Even national players are into acquisition of local and provincial brands. Also becoming popular strategies in the retail market are business partnerships among industry players and alliances between global brands and local developers.
In the residential market, vertical housing kept on exhibiting stable demand. Due to the limited developable area in Metro Manila, selling prices went up. Units in luxury and high-end projects were being sold at an average cost of P165,000 per square meter. On a take-up basis, for instance, condominium projects near Makati averaged at 22 units per month for luxury and high-end condominiums, and 16 units per month for mid-price units.
Concurrent with the solid performance of manufacturing operations in the country was the rise in industrial property demand.
“Manufacturing expansion driven by domestic demand and exports pushes developers to add to the supply of industrial spaces,” Santos said.
As such, major economic zones in the country are experiencing increasing capital inflow resulting in declining vacancy rates. Rental rates and leasehold land values were seen to be stable during the quarter. The heightened demand is yet to affect the prevailing rates as supply of industrial space remains sufficient.
Adding support to the continued expansion of the property sector is the recovery in building activities. After coming from a blip in the previous quarter, the entire construction industry remains bullish this quarter in review. New hotel branches are also being built.
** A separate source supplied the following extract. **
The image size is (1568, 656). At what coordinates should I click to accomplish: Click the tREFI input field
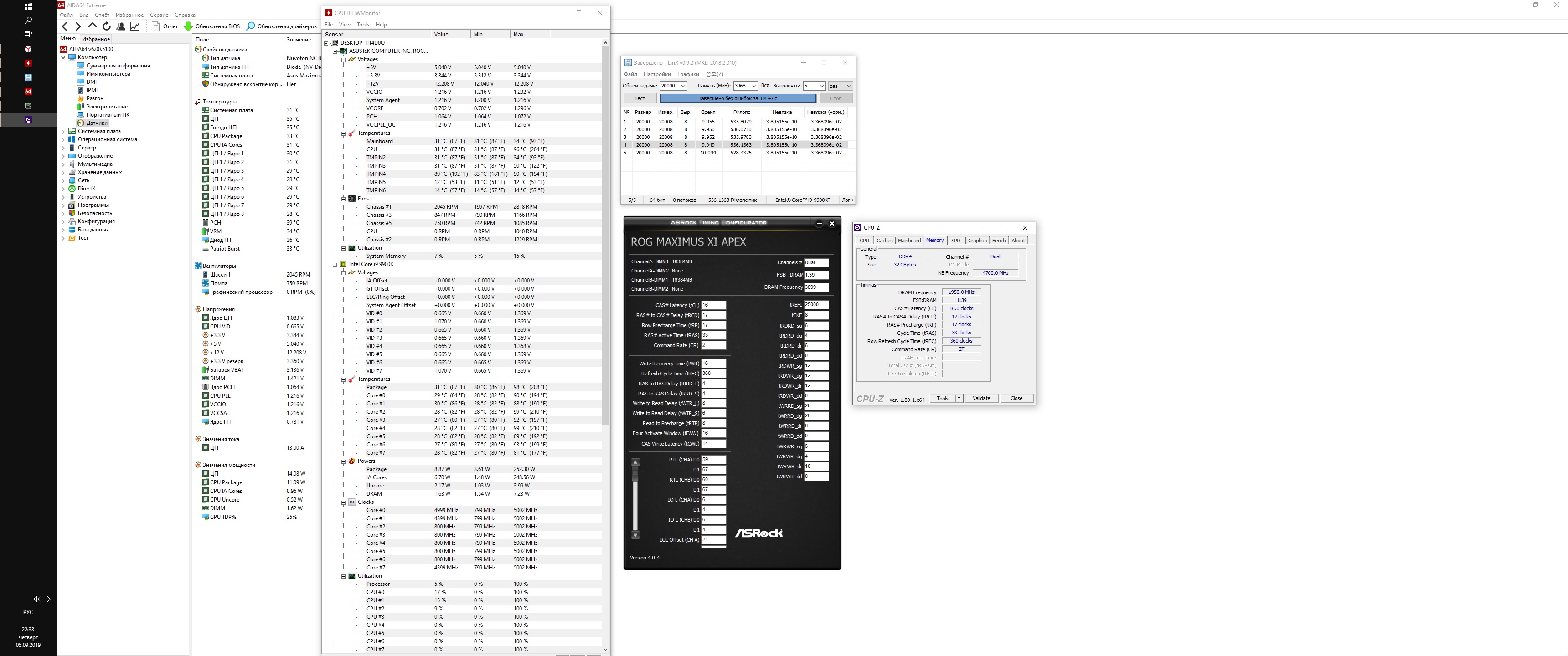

In the infrastructure front, government projects such as highways and roads are now being constructed. New property players also entered the industry, coming up with additional projects in the pipeline for mixed-use properties. But still, there were also some property developers that exit the picture, or have scaled down operations during the period.
The government is expected to push ahead with reforms, including improving the social and physical infrastructure to promote more inclusive growth, fighting corruption and boosting employment. While the projected growth presents moderate expansion, this provides a positive environment for the property sector to continue its growth alongside the economy throughout the year.